Sarah Lucas: Au Naturel, New Museum, NYC
Sarah Lucas is an artist that subverts what we know about gender and sexuality, and she certainly is the most unapologetic and funny artist who deals in identity politics. Au Naturel is her largest survey to date, and includes work from her YBA days in the 1990s and brand new pieces. Although hundreds of objects are presented, they work together beautifully and the curation Massimiliano Gioni and Margot Norton feels l spare and effective.
Best Gallery Exhibitions of 2018

Richard Prince: High Times, Gagosian Gallery, NYC
Richard Prince has a reputation for sleek, cold, sexy art. His latest exhibition at Gagosian is quite the opposite: colorful and rough forms cover huge canvases and works on paper. They are rather comical pieces, and seem like the most happy, vulnerable, and expressive work by Prince ever.

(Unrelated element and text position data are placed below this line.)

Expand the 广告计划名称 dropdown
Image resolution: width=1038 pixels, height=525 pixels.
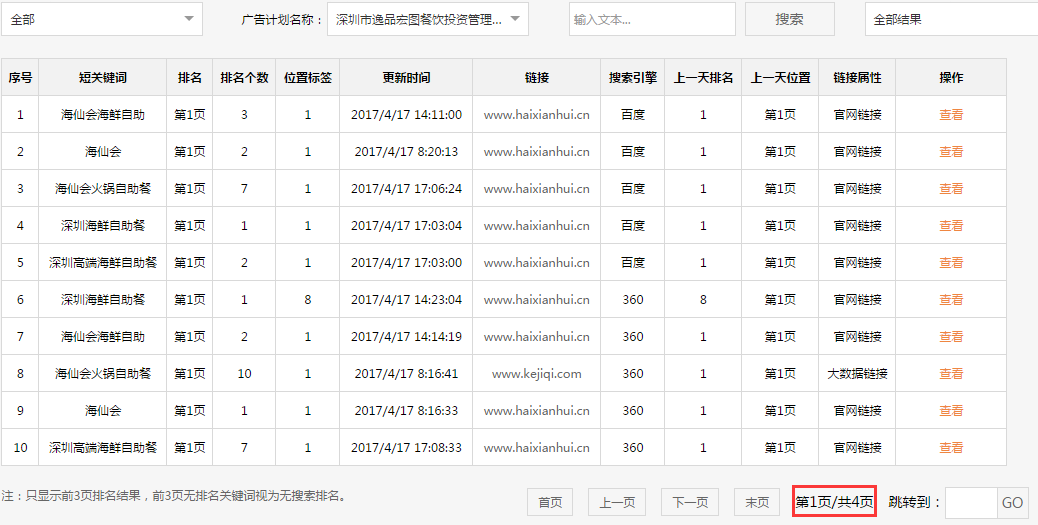pyautogui.click(x=427, y=19)
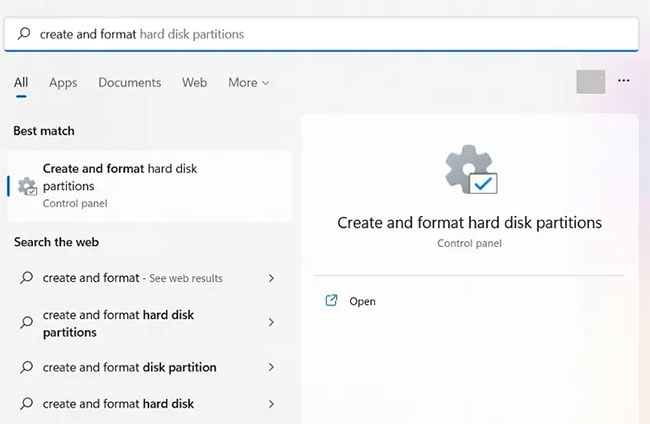Switch to the Web tab

coord(194,83)
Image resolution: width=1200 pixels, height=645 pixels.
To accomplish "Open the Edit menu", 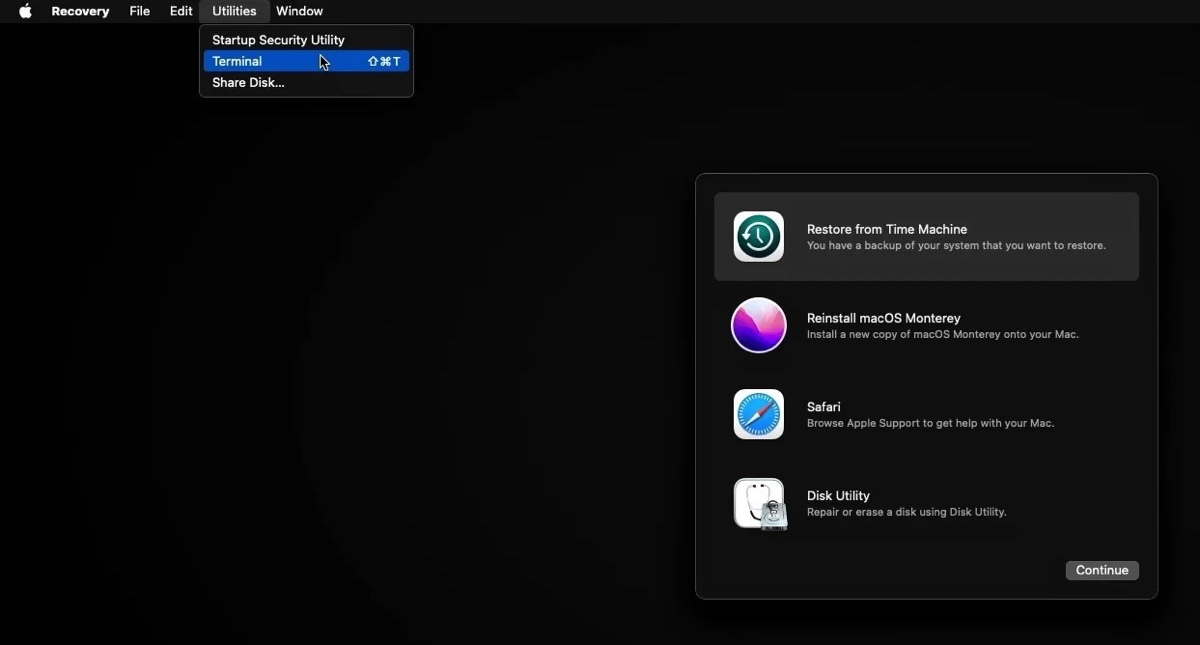I will click(180, 11).
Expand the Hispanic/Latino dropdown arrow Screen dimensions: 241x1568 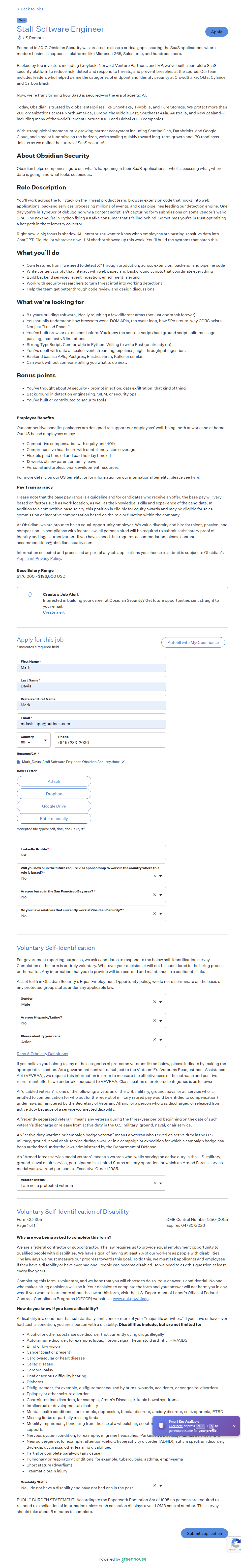click(160, 1020)
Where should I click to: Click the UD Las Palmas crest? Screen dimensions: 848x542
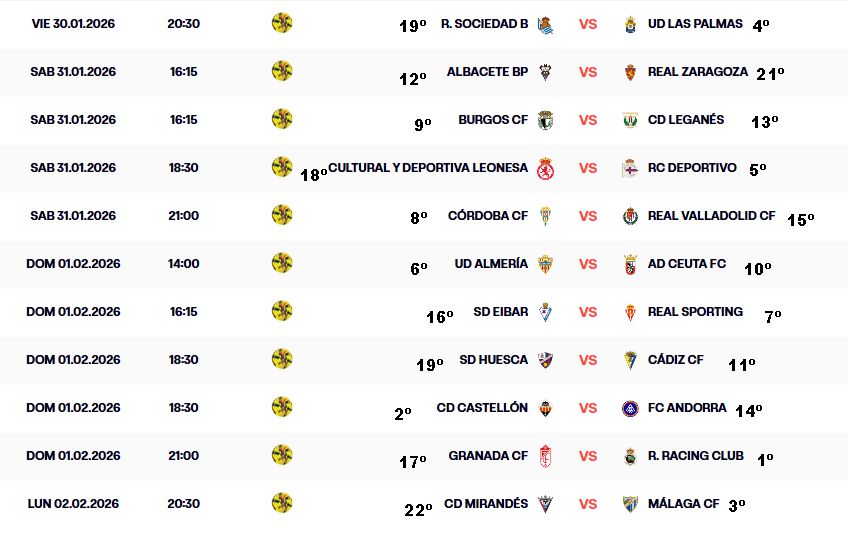click(630, 24)
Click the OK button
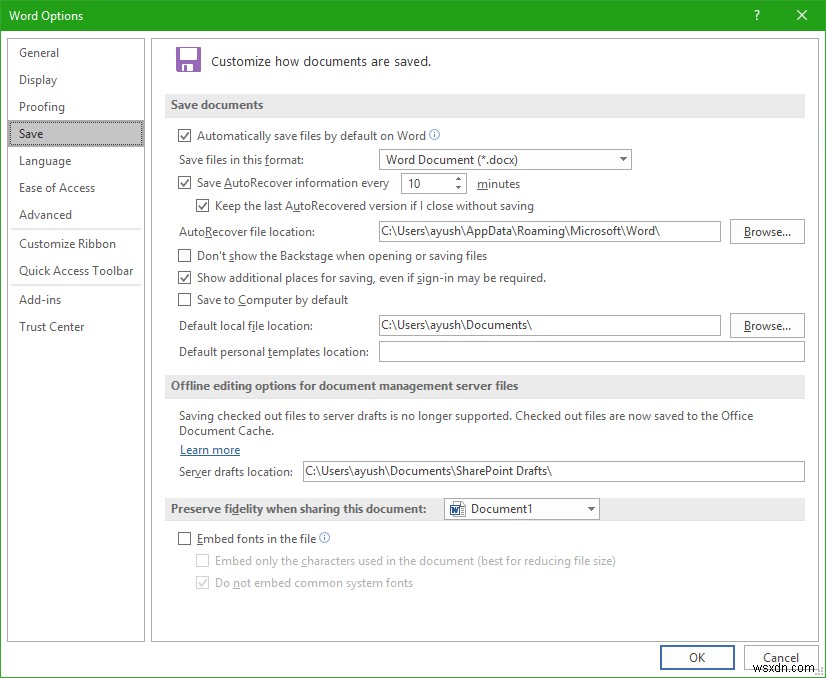 [x=697, y=657]
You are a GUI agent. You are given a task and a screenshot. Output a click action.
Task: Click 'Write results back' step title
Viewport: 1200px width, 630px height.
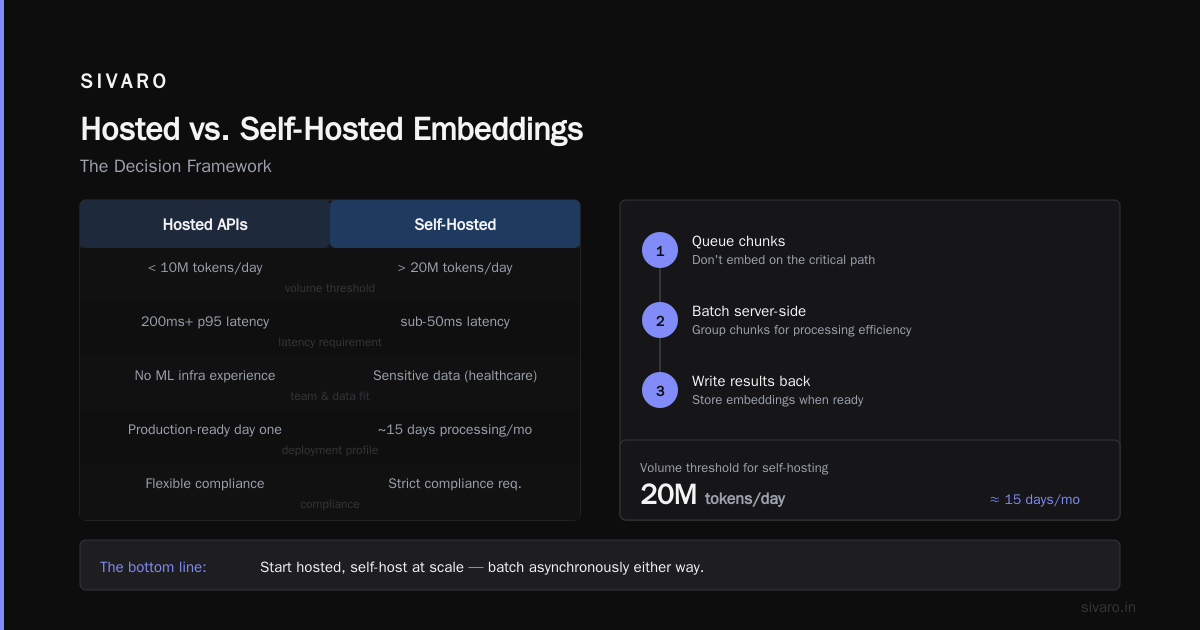[x=751, y=381]
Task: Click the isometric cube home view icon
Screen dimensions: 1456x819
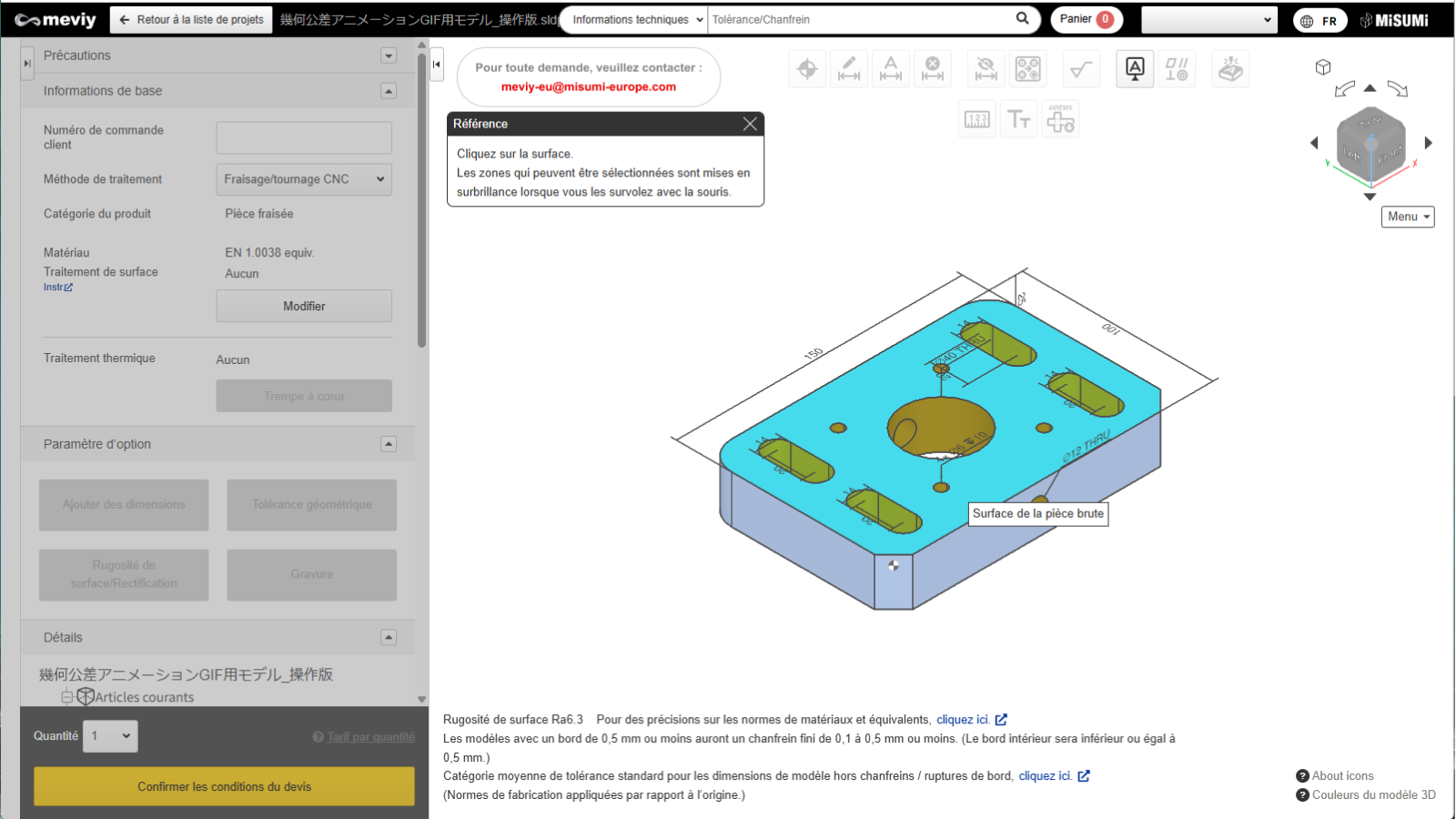Action: [1323, 67]
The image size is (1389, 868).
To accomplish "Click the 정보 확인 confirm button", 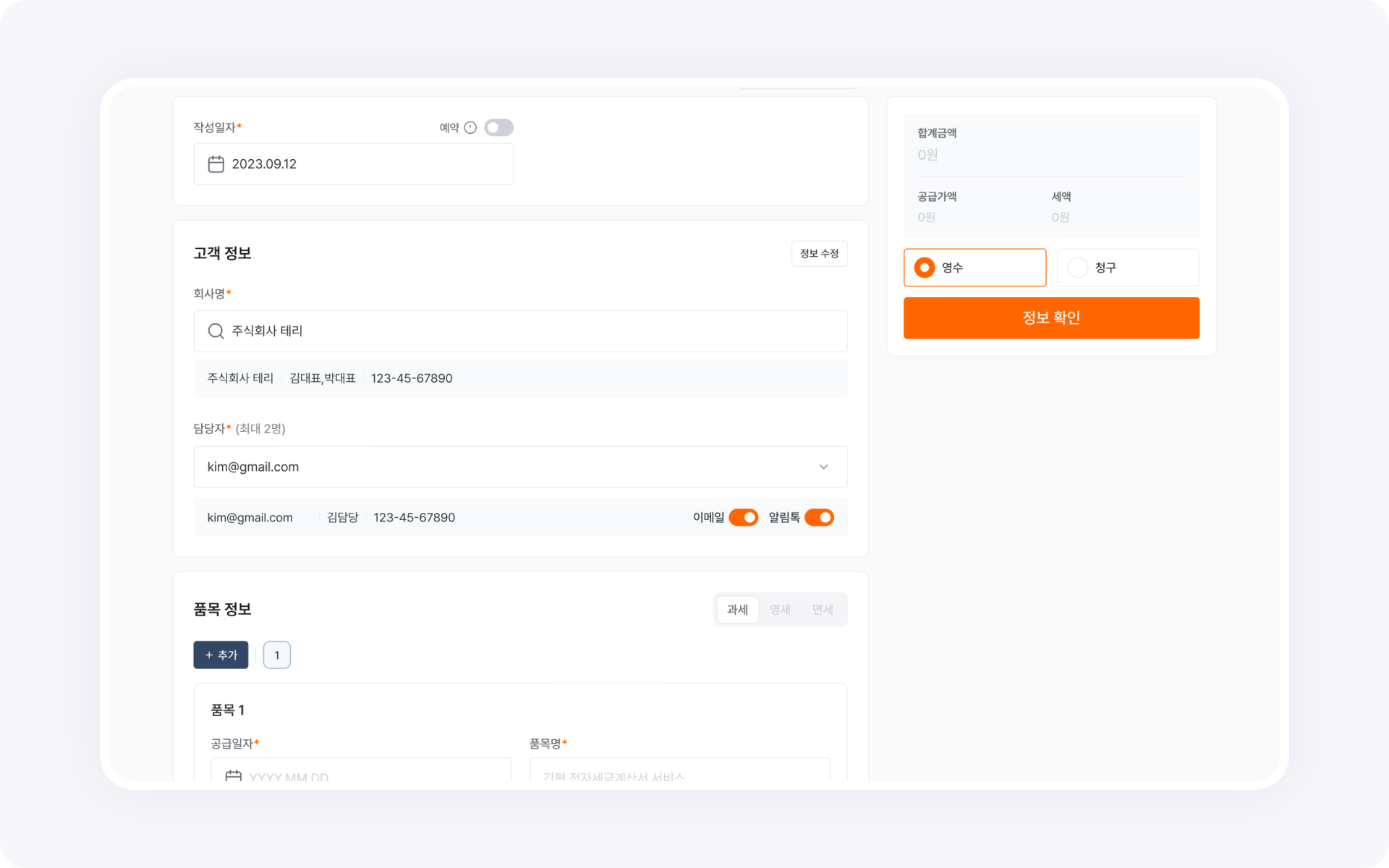I will point(1050,318).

Caroline Walker: Sunset, Anat Ebgi Gallery, Los Angeles
LA is the city of Hollywood, and Caroline Walker used cinema to her advantage at her show at Anat Ebgi. Following an aging beauty queen, Walker showed a lonely world where this woman lounges in a pool, works out and examines herself in the mirror. The isolation shows the excesses of capitalism, and the stress and routine this woman has to endure because of its oppressive nature.

Karel Appel: Out of Nature, Blum & Poe, Los Angeles
Painting can be minimal and conceptual, or it can be lush and expressive. Karel Appel obviously favored the latter. Out of Nature is a late body of work from the 1990s that recalls Appel’s time in New York in the ‘50s, and was the subject of an exhibition at Blum & Poe this past fall. These lyrical canvases are large in scale, colorful in palette, thick in brushwork, and absolutely beautiful all around.

Philip Guston: A Painter’s Forms, 1950 – 1979, Hauser & Wirth, Hong Kong
Philip Guston had a notorious transition from abstract to figurative painting. While his later work was initially reviled, it became his most critically prized work. It only makes sense that this transition would be the focus of an exhibition, and Hauser & Wirth provided viewers with a fabulous exhibition of paintings and drawings that charted the painter’s pivot in style.

Anne Collier, Anton Kern Gallery, NYC
Anne Collier often focuses on the subject of womanhood, and her recent work seems timely, even urgent. Shown at Anton Kern Gallery in New York, Collier showed a series of cropped and enlarged images of tears streaming from the eyes of women from illustrations and photographs. The idea of how our society views women is shown bluntly: as an individual without the capacity to have a stable emotional or psychological state. As #MeToo and the Trump era progresses, these images are critical, haunting, and a necessary reminder.